The standard form of the ellipse is $\frac{(x-4)^{2}}{9} + \frac{(y-7)^{2}}{49} = 1$ .

Step-by-step explanation:

The major axis of the ellipse is located in the y axis, whereas the minor axis is in the x axis. The center of the ellipse is the midpoint of the line segment between vertices, this is:

$(h, k) =\frac{1}{2}\cdot V_{1} (x,y) + \frac{1}{2}\cdot V_{2} (x,y)$ (1)

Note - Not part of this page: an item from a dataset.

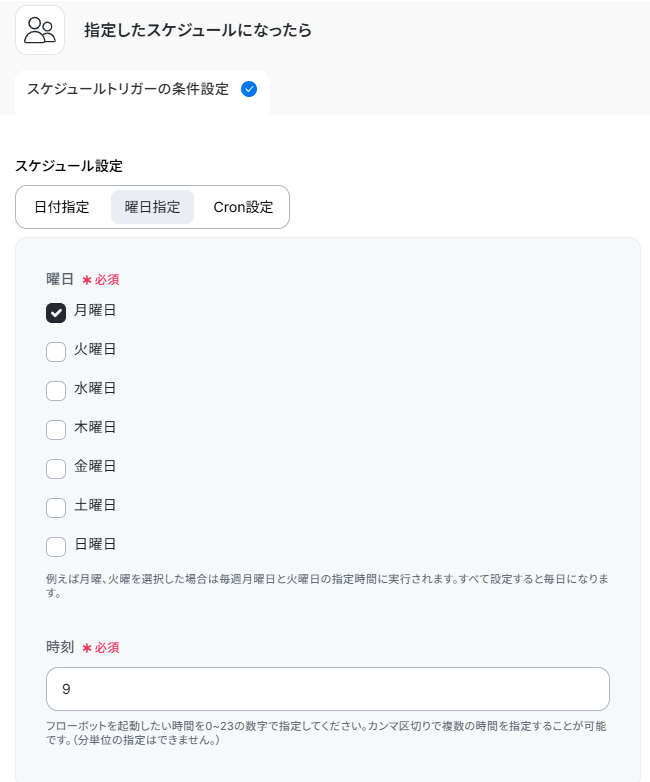
Task: Open the Cron設定 tab
Action: click(243, 207)
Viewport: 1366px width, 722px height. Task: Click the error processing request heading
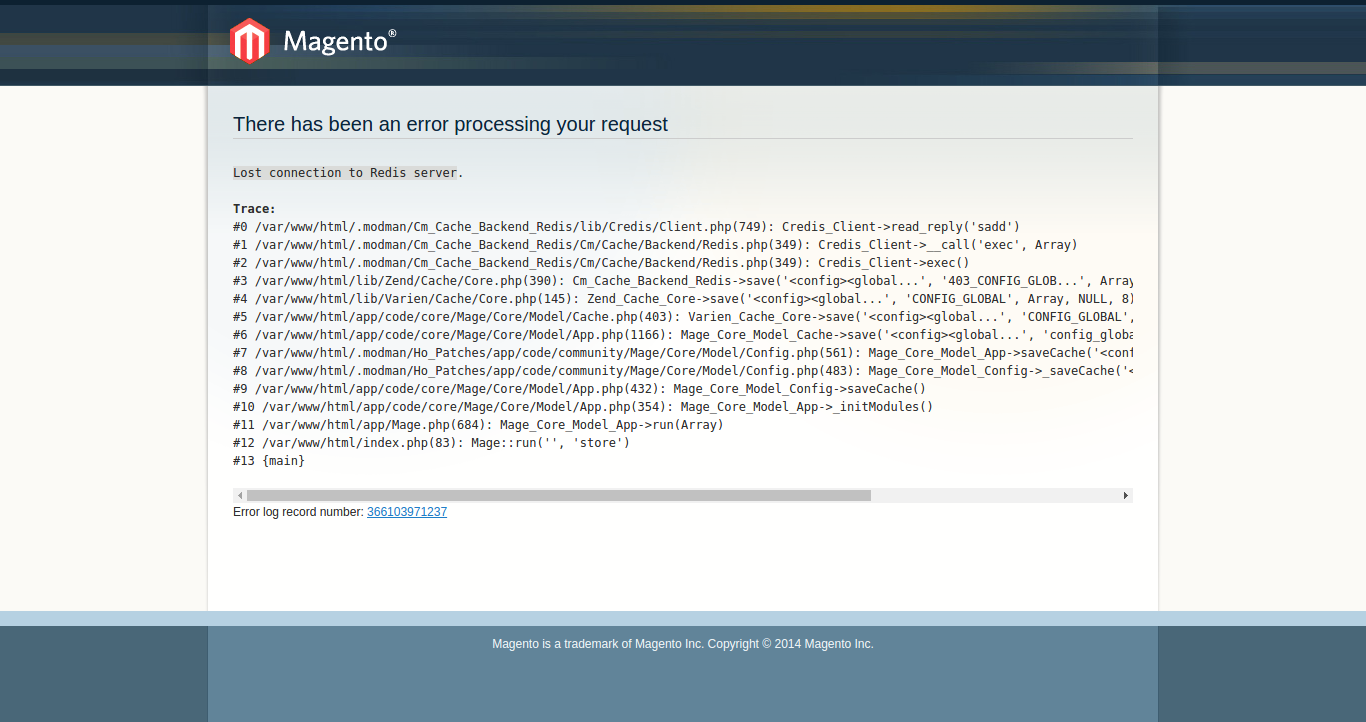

If we know that $V_{1} (x,y) = (4,0)$ and $V_{2}(x,y) = (4, 14)$ , then the coordinates of the center are, respectively:

$(h,k) = \frac{1}{2}\cdot (4, 0) + \frac{1}{2}\cdot (4,14)$

$(h,k) = (2,0) + (2, 7)$

$(h, k) = (4, 7)$

The length of each semiaxis is, respectively:

$a = \sqrt{(1 - 4)^{2}+(7-7)^{2}}$

$a = 3$

$b = \sqrt{(4-4)^{2}+(0-7)^{2}}$

$b = 7$

The standard equation of the ellipse is described by the following formula:

$\frac{(x-h)^{2}}{a^{2}}+ \frac{(y-k)^{2}}{b^{2}} = 1$

Where:

$h$ , $k$ - Coordinates of the center of the ellipse.

$a$ , $b$ - Length of the orthogonal semiaxes.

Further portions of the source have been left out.